Does this sound familiar to you? 

 

“I just don’t like my stepson. He’s so annoying, rude, and entitled.” 

 

If this is you, I want you to know you’re not alone. 

 

And there’s nothing wrong with you. You simply have a normal human brain. 

 

{Human brains are biased to focus on the negative.} 

 

The real problem is that no one has ever taught you how to cultivate a lasting, and genuine connection with your stepkids –

even when it feels so easy to dislike them. 

 

I’ve helped myself and so many of my clients cultivate deep connections with our stepkids with just one simple question: 

 

What do I need to remember to feel more connected to my stepkids TODAY? 

 

For me, I just like to remember: 

 

  • This is a human being, just like me

  • They have a beating heart, just like me 

  • They suffer emotionally, just like me 

  • They are trying their best, just like me. 

  

Now I know what you might be thinking – 


Kristin, you’re telling me that when my stepkid calls me stupid I’m just supposed to feel all lovey-dovey? 


YES and NO. 


I’m NOT suggesting we condone inappropriate or harmful behaviors. 

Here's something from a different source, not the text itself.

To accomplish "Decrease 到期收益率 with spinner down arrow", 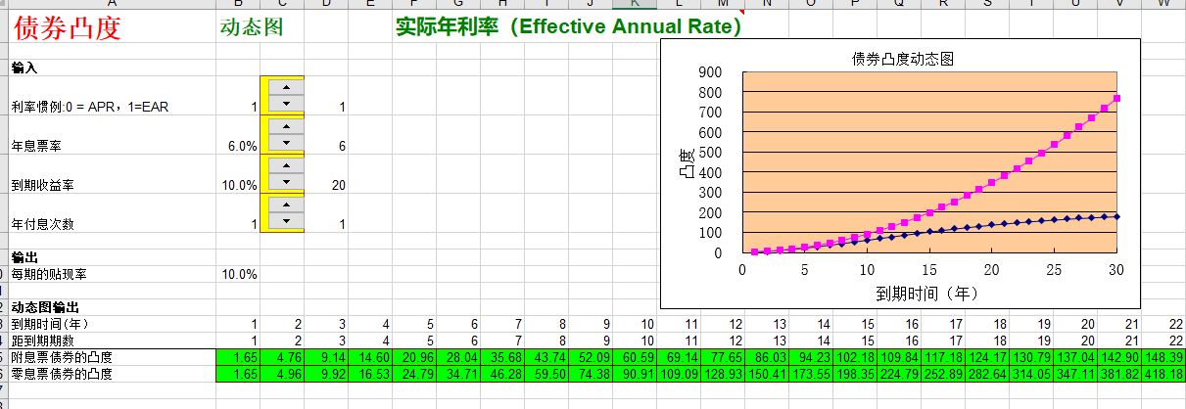I will (286, 181).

But what I am suggesting is that it’s possible to both dislike the behavior AND still feel connected to our stepkids…. at the same time. 


Just like we have friends or other family members who may have fallen on hard times, and made choices we don’t like- 


We don’t have to agree with their choices, but we can always choose to feel connected to this human being by focusing on what we still have in common, and what we already love about them. 

 

And even on the most difficult days, when I start to notice myself pulling away from my stepfamily, I remember the simple choice I have: 

 

  • I can choose to feel connected right now

 


And I instantly soften. I gaze into their eyes. I offer a genuine smile. We connect. 

 


Over time, these little moments compound.



Little by little, we start to have more open and kind conversations. 



We learn more about each other’s likes and dislikes.




We start to gently tease each other. 




But then, I make mistakes, and then they make mistakes. 




So we talk and figure it out. 



I stop being so hard on them. 



They start cooperating more on the things that matter the most. 




{Bonus ripple effect: I spend significantly less time complaining to my husband about how he needs to correct their behavior and more time talking about fun things like our next vacation}




And then the next thing you know…



POOF! 



I’m asking my stepkids to help me fold the laundry and they instantly pop in to help. Not a single pushback, or complaint. 



They even ask about the most helpful way to fold and organize their baby sister’s clothes. 



They even say things like –  Hey! I’m actually having a really fun week with you. 



These changes that I’ve experienced – and that so many of my clients have as well –



They all started with one simple mindset shift.



And if we can do it, it’s entirely possible you can too.